Sunday, January 2, 2011

Going Back to Church Has Its Challenges - A Christmas Eve to Remember

Almost every Sunday for the past year and a half or so, our family has been attending church in Vancouver, WA at a church called Lifepoint. Prior to that, we attended a church named Journey in Camas, WA.  It was appropriately named and the place we needed to be when we learned of our sons being diagnosed on the autism spectrum.  Before Journey, we lived in California and did not attend church regularly.

John grew up in the Catholic faith and we married in a Catholic church in San Jose, California.  I grew up believing in God and considered myself a Christian, however our family did not usually attend church service unless one of my Grandmas was in town.  Since one Grandma was Catholic and one was Protestant, I had exposure to different religious practices.  I always found it interesting and intriguing as I do to this day but I continue struggling to find a church that I can truly call "home".  For me personally, a lot of my spiritual journey has come at home and through life experience.  I am not ready at this point to affiliate with any one particular denomination.  

That being said, our family prays regularly at the dinner table and at bedtime and whenever we feel the desire or need.  I want our children to have a personal relationship with God and for Christmas, John and I got them daily devotional books for their respective ages (4 and 11) and I believe these will be great conversation starters and faith builders.  

So why is today's post titled, "Going Back to Church has its Challenges?"  Christmas Eve...  Christmas Eve church service to be specific.

If I had blogged on December 24th, I would have told you of great intentions and tremendous heartbreak. I would have shared a little humor courtesy of Ryan (now that I look back in retrospect) but also a healthy dose of embarrassment and humility. 

If you're a new reader to my blog, welcome!  I am the mom to two sons who were diagnosed a little over 2 1/2 years ago with autism and Asperger's respectively.  About a year later after our family drove across the country to attend a national Autism Society of America conference in Illinois, I came to the self-realization or should I say allowed myself to accept the fact that I had grown up as an undiagnosed girl / woman with Asperger's.  Yes kiddos, your Mom is on the spectrum too!  (No wonder we thought Dad was the weird one. He's the only neuro-typical in the bunch, whatever that means!)  We don't allow autism to define us in our family but we realize that it certainly comes with a wide variety of challenges and co-morbidities. Although the diagnosis is not something I would think any parent looks forward to hearing, in some ways it is a relief because now at least we know a little bit more about what we're dealing with.  Although autism is a spectrum disorder meaning that no two people with autism or Asperger's are the same or will present their symptoms or autism in the same way, there are some similarities that I share with my children and it allows me a perspective in parenting that I feel God blessed me with for a reason.  His reason...  one I still work on understanding at times!

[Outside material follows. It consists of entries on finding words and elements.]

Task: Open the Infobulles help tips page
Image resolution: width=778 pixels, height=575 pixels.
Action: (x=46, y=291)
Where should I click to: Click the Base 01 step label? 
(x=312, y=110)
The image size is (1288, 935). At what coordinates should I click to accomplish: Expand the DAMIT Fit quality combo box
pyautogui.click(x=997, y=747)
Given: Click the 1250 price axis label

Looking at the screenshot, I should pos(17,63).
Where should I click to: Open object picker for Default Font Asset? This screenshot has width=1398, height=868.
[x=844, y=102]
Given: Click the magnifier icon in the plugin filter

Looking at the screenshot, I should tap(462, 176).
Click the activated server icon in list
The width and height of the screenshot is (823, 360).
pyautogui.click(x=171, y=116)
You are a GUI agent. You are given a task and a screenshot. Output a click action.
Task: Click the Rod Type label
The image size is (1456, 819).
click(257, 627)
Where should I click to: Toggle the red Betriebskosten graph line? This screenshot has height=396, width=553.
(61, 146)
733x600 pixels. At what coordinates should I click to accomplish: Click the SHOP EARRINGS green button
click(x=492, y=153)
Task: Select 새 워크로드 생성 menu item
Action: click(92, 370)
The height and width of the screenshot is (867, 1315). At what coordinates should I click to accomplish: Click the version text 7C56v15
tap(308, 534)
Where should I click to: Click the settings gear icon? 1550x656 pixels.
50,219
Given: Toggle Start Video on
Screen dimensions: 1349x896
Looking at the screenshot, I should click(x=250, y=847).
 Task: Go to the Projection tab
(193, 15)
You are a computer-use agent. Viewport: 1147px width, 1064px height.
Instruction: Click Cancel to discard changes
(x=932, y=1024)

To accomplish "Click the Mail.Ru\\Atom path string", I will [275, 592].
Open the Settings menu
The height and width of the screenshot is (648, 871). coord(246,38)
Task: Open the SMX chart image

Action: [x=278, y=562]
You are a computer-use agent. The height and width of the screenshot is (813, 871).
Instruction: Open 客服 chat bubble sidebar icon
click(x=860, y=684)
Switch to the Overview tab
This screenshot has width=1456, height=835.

Well, I digressed a bit but I wanted to make sure that new readers to my blog or those who hadn't been here in awhile understood a bit about our family dynamic before I went into what happened with our family at church on Christmas Eve.

John thought that it would be nice for us to attend church as a family.  Although we talk about it regularly, we wanted to show the kids that there is a reason for the Christmas season that isn't just Santa Claus and gifts. We all enjoy singing and thought it might be nice to attend service, sing some holiday themed worship songs and listen to a message that we anticipated would be uplifting and heart-warming.

Normally Ryan is attended to in the church preschool.  The couple that watches him and other 4 & 5 year olds know that he has autism.  They are aware of many of his challenges and they give us a pager so that should Ryan have a special need during a service that is one that there is trouble handling, we can discreetly leave and attend to him.  During his potty-training stage, we were buzzed once and I think there was one other incident as well but most every week has been a positive one.  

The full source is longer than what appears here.